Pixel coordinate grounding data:
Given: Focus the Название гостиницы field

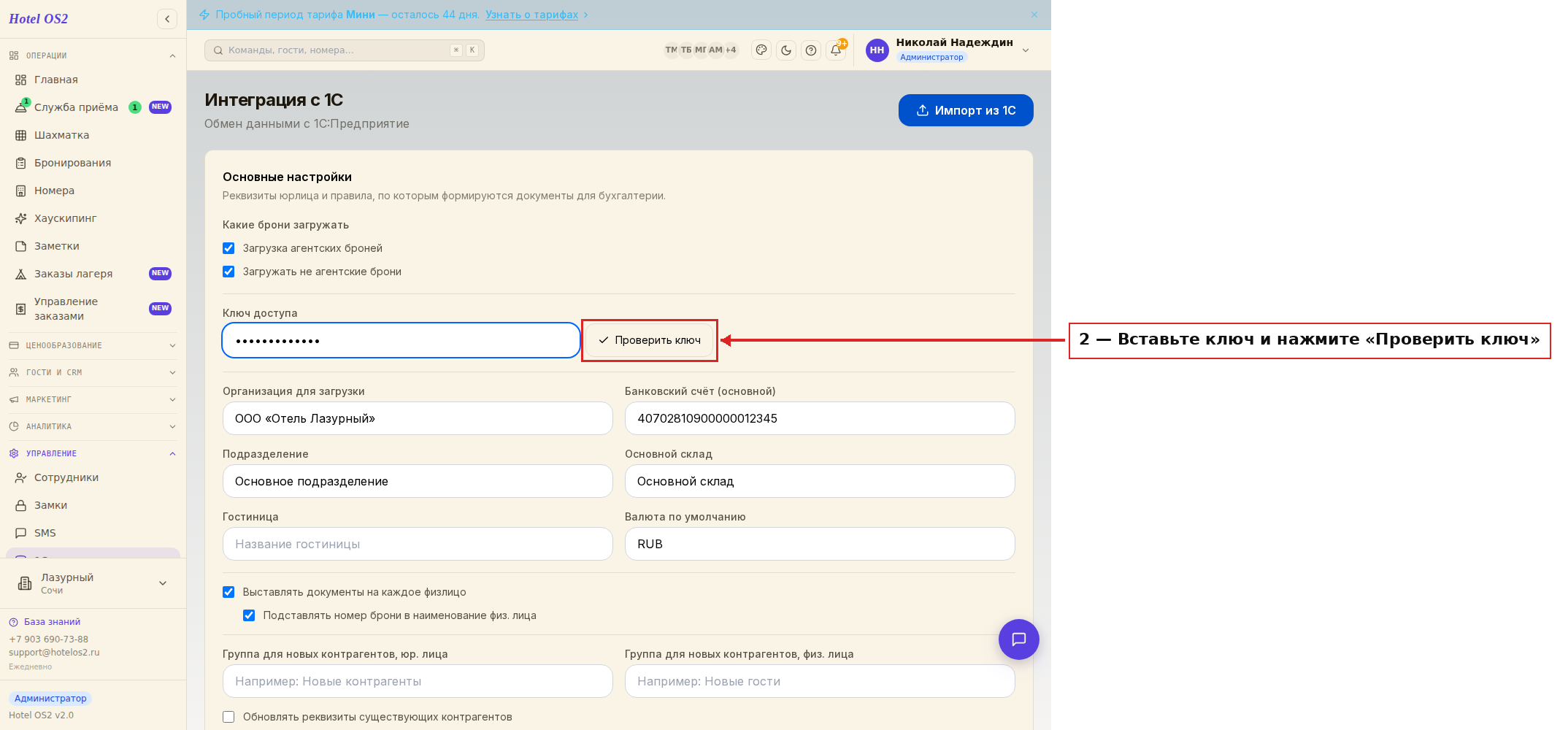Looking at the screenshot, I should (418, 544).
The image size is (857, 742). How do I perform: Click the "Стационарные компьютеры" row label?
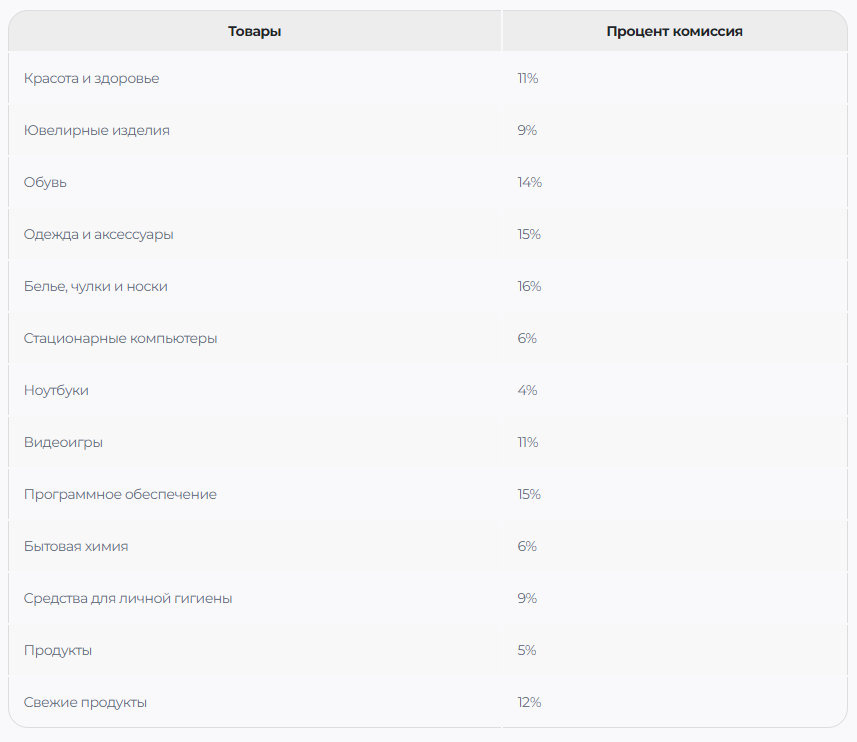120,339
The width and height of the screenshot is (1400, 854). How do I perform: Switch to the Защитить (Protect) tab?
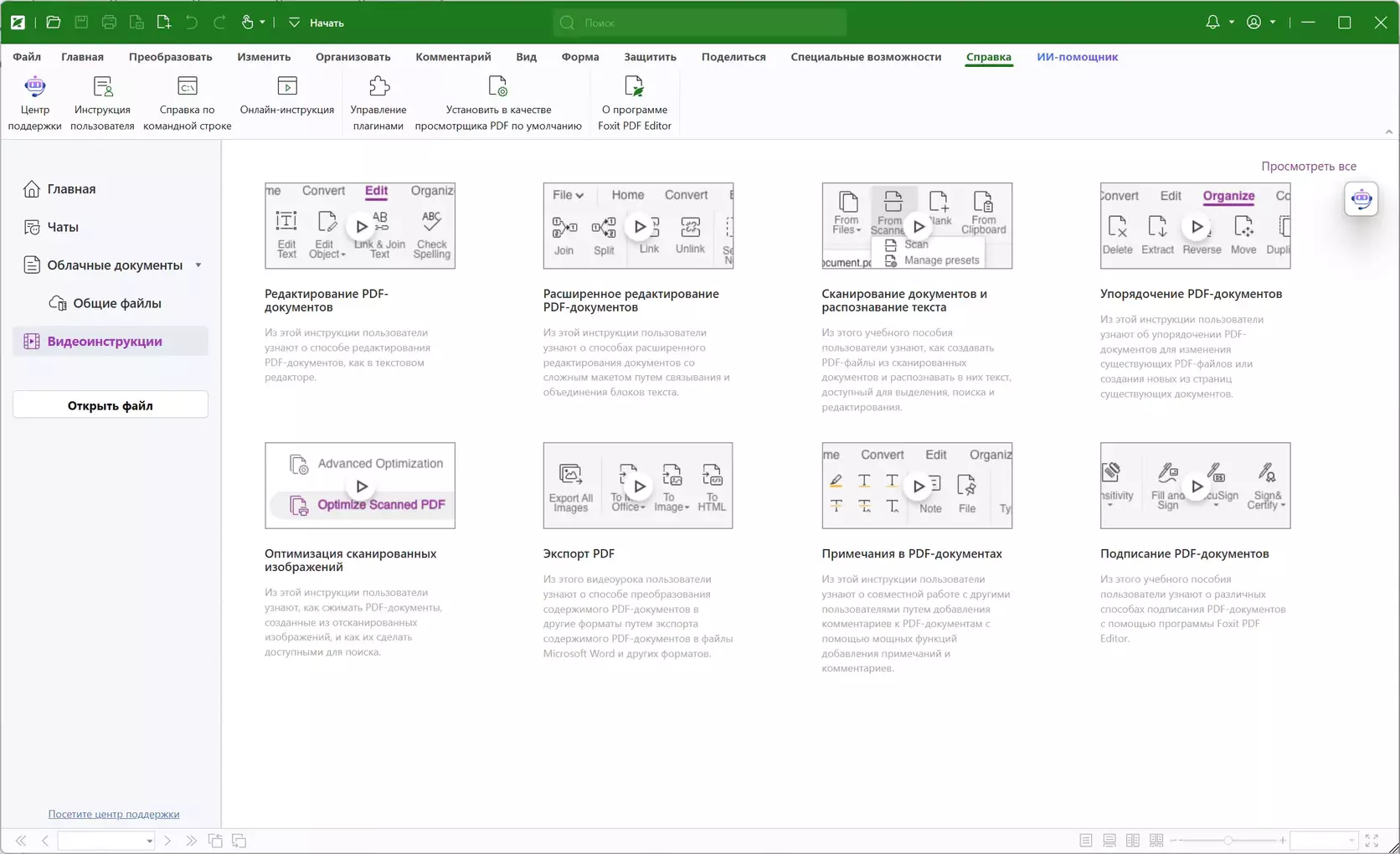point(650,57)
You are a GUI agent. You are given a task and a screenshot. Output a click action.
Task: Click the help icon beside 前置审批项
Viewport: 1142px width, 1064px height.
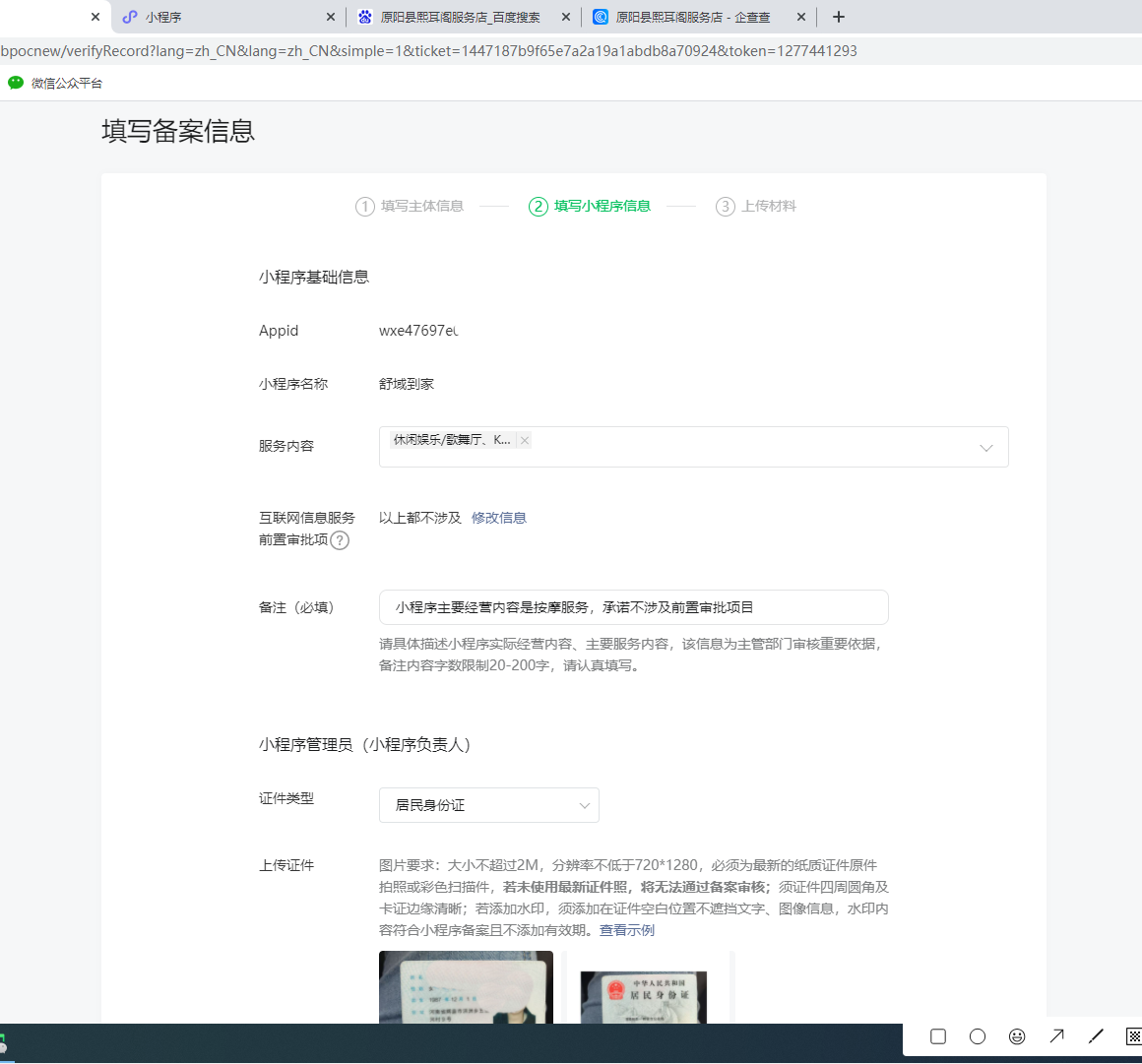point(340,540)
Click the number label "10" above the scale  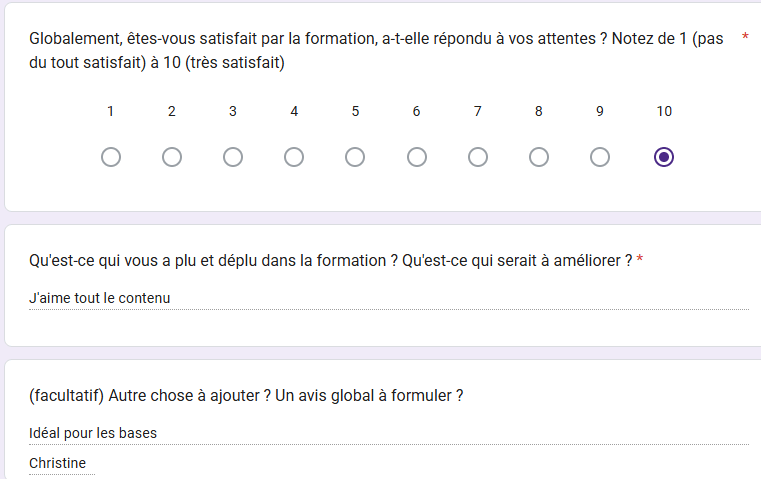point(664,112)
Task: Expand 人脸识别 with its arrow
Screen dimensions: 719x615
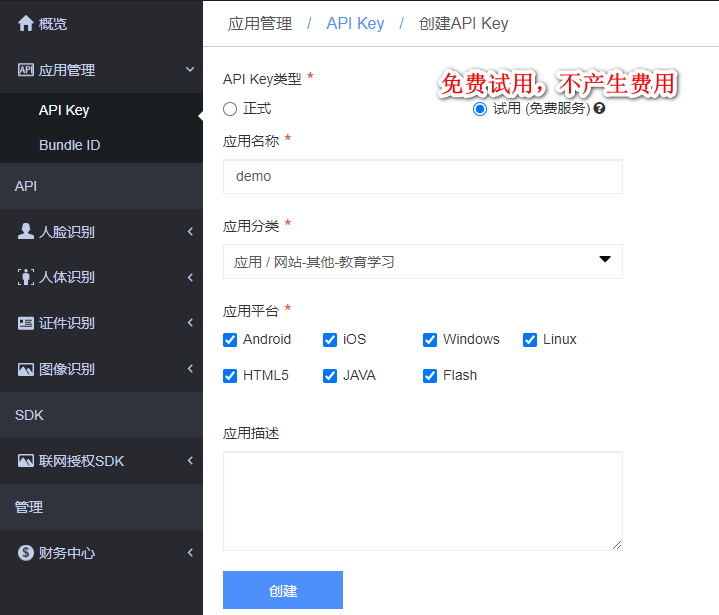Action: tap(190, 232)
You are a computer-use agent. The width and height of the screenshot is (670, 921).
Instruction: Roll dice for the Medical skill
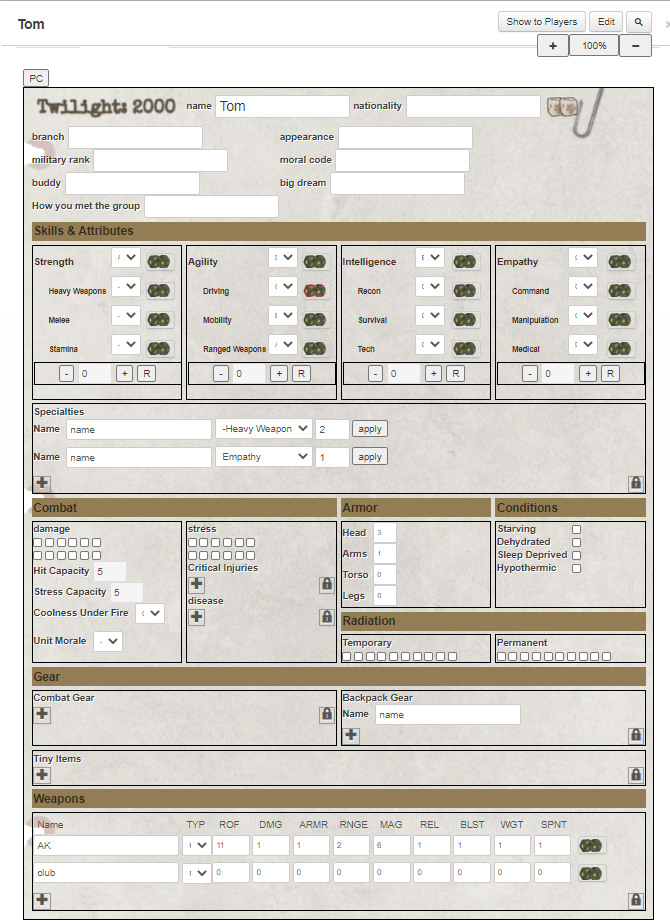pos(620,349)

What to produce. Identify the lines of the data that contain the word "agent". Copy each of them.

Solution below.
You are a GUI agent. You are given a task and a screenshot. Output a click action.
You are a computer-use agent. The width and height of the screenshot is (670, 921).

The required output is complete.